Steps used in deriving test cases using this technique are:

  1. Division of specification:
    Since it is difficult to work with cause-effect graphs of large specifications as they are complex, the specifications are divided into small workable pieces and then converted into cause-effect graphs separately.

  2. Identification of cause and effects:
    This involves identifying the causes(distinct input conditions) and effects(output conditions) in the specification.



  3. Transforming the specifications into a cause-effect graph:
    The causes and effects are linked together using Boolean expressions to obtain a cause-effect graph. Constraints are also added between causes and effects if possible.

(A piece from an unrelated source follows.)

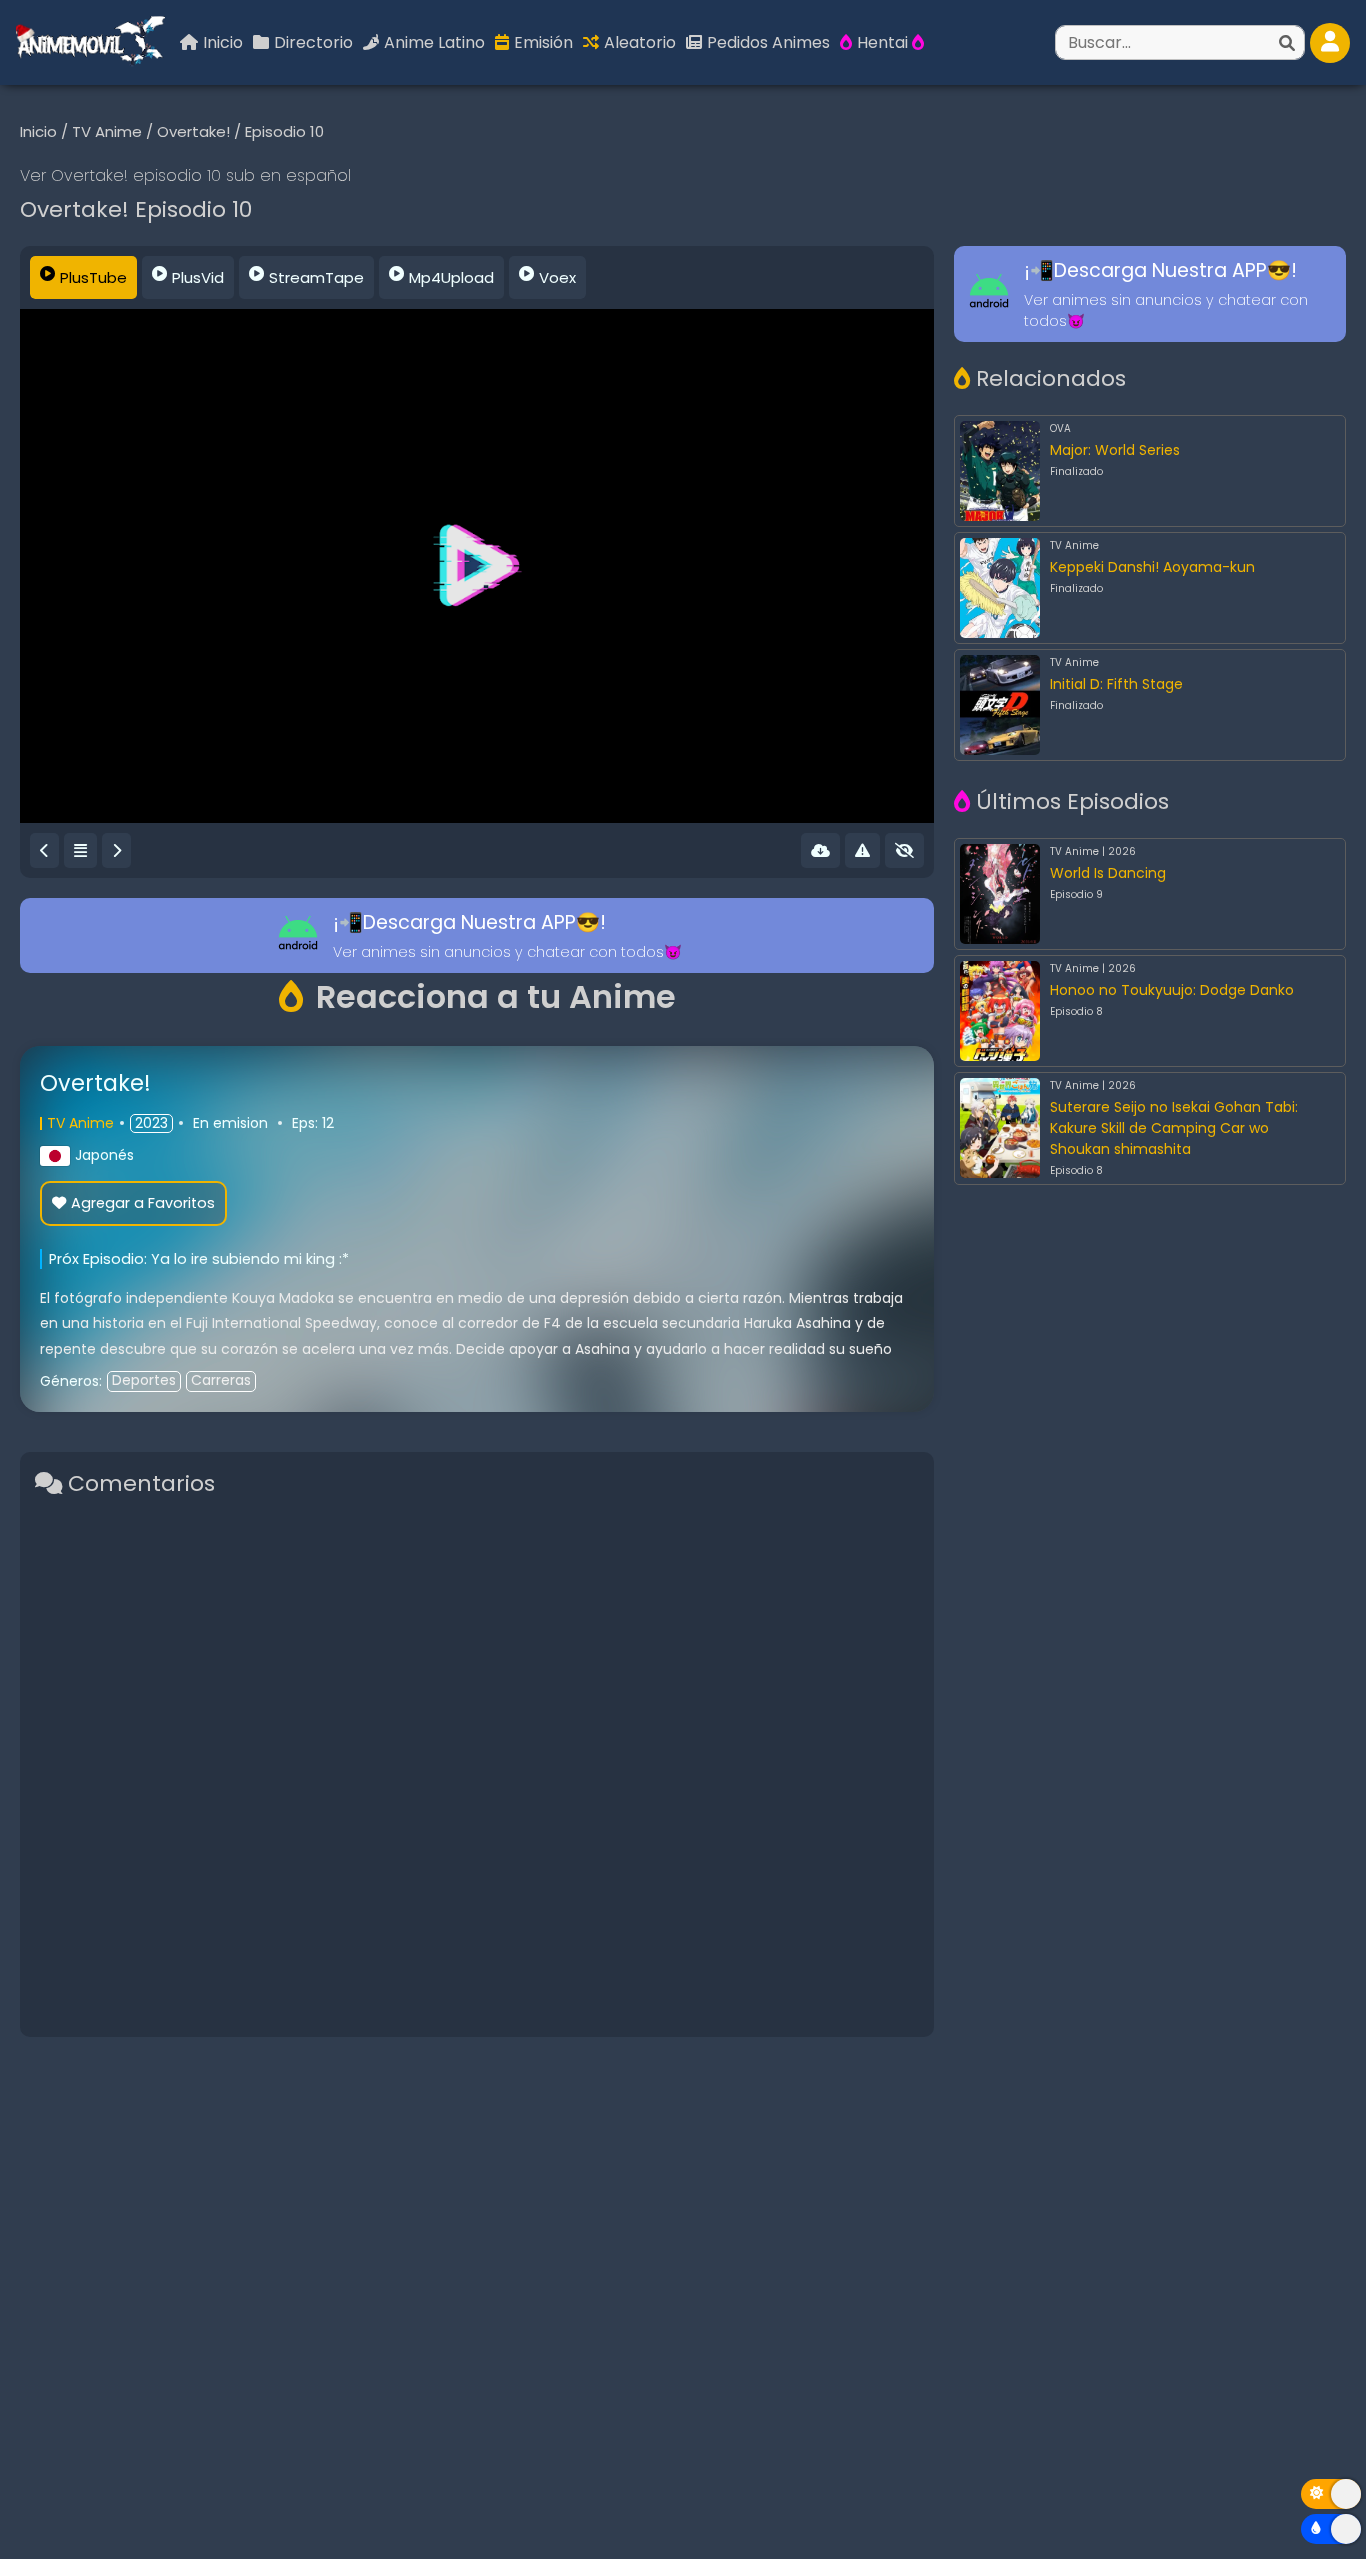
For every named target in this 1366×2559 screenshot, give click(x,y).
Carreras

  4. Conversion into decision table:
    The cause-effect graph is then converted into a limited entry decision table. If you’re not aware of the concept of decision tables, check out this link.

  5. Deriving test cases:
    Each column of the decision-table is converted into a test case.

Basic Notations used in Cause-effect graph:
Here c represents cause and e represents effect.

The following notations are always used between a cause and an effect:

  1. Identity Function: if c is 1, then e is 1. Else e is 0.

  2. NOT Function: if c is 1, then e is 0. Else e is 1.

  3. OR Function: if c1 or c2 or c3 is 1, then e is 1. Else e is 0.



  4. AND Function: if both c1 and c2 and c3 is 1, then e is 1. Else e is 0.

To represent some impossible combinations of causes or impossible combinations of effects, constraints are used. The following constraints are used in cause-effect graphs:

  1. Exclusive constraint or E-constraint: This constraint exists between causes. It states that either c1 or c2 can be 1, i.e., c1 and c2 cannot be 1 simultaneously.

  2. Inclusive constraint or I-constraint: This constraint exists between causes. It states that atleast one of c1, c2 and c3 must always be 1, i.e., c1, c2 and c3 cannot be 0 simultaneously.

  3. One and Only One constraint or O-constraint: This constraint exists between causes. It states that one and only one of c1 and c2 must be 1.

  4. Requires constraint or R-constraint: This constraint exists between causes. It states that for c1 to be 1, c2 must be 1. It is impossible for c1 to be 1 and c2 to be 0.

  5. Mask constraint or M-constraint: This constraint exists between effects. It states that if effect e1 is 1, the effect e2 is forced to be 0.